Frank de Boer has done an incredible job since being promoted from within the Ajax youth ranks to the senior side in 2010. The former Netherlands international has led the Amsterdam outfit to three successive titles, but it is not his trophy haul that marks him out as the ideal candidate for the San Siro hotseat. There are a number of other far more compelling reasons.
Firstly, there is the fact that De Boer took charge of Ajax at a time of bitter internal warfare, with the club’s supervisory board ultimately resigning over a court ruling that upheld Johan Cruyff's case against the appointment of Louis van Gaal as CEO.
These were two men who De Boer idolised; two men that have heavily influenced his coaching philosophy. Yet he handled the situation with the kind of class, composure and perception he exhibited during his playing days.
"It's a real shame that they don't seem to get along," the former centre-half mused. "They have much more in common than they think. They both really love Ajax, enjoy attacking football ... but are pretty stubborn."
Marco van Basten was just one of those impressed by the way in which De Boer managed to put all the politicking to one side and lead Ajax to the title that season, with the iconic forward having found the internal divisions too much too handle during his return to Amsterdam in a coaching capacity in 2008.
"There are many people at Ajax who try to interfere with all sorts of things, but Frank remains very quiet," the former Netherlands international explained. "For me, the power of Ajax is Frank de Boer.”

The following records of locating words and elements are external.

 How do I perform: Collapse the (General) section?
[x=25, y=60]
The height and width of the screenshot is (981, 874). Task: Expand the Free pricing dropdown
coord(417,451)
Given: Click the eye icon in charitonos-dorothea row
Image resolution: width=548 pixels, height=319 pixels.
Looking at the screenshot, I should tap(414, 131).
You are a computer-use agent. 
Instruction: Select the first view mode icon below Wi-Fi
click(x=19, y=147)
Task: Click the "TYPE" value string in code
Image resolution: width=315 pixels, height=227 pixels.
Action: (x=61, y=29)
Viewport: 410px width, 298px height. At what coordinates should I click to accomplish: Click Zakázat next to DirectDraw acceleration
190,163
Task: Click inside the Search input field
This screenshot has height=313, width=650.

Having honed his skills of diplomacy in Amsterdam, De Boer would therefore hardly be intimidated by the current power struggle raging at San Siro between Berlusconi’s daughter, Barbara, and Adriano Galliani.
Furthermore, De Boer would have little trouble in dealing with Milan's newfound prudency in the transfer market. The aforementioned sales of Thiago Silva and Ibrahimovic were essential in terms of balancing the books at Milanello and, while they remain a major player in the Italian market, they simply can no longer compete with Europe's elite.

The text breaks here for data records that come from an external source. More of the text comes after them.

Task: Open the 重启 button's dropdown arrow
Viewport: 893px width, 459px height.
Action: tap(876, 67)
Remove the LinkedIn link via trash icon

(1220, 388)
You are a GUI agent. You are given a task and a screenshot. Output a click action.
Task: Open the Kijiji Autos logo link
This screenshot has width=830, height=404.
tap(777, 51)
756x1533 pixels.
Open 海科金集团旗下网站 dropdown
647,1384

However, one could argue that De Boer would not only handle such parsimony, but embrace it. Ahead of last year's Champions League win over the Abu Dhabi-backed Manchester City, De Boer stated: "We don't have their kind of money so we have to be creative. I like our style better because buying players is a lot easier.”
Given his background in Ajax's fabled youth academy, De Boer would also fit in perfectly with Milan’s aforementioned desire to rejuvenate their squad, while at the same time addressing their recent overreliance on prima donnas - like Ibrahimovic and, currently, Mario Balotelli - just as he immediately did at the Amsterdam ArenA with Mounir El Hamdaoui.
“Football is a team sport, not an individual sport,” he reasons. “[Ajax’s] strength is that we are not dependent on one person."
Likewise, De Boer's strength is that he is not dependent upon one point of view. Not only does he surround himself with talented ex-team-mates for whom he has the utmost respect, he has also drawn on the teachings of both Van Gaal and Cruyff to create arguably the perfect coaching model for Ajax.
Could it work at Milan? It would be difficult, but there is clearly no-one better qualified than De Boer to make it happen. To put it simply, he is the best man for the job.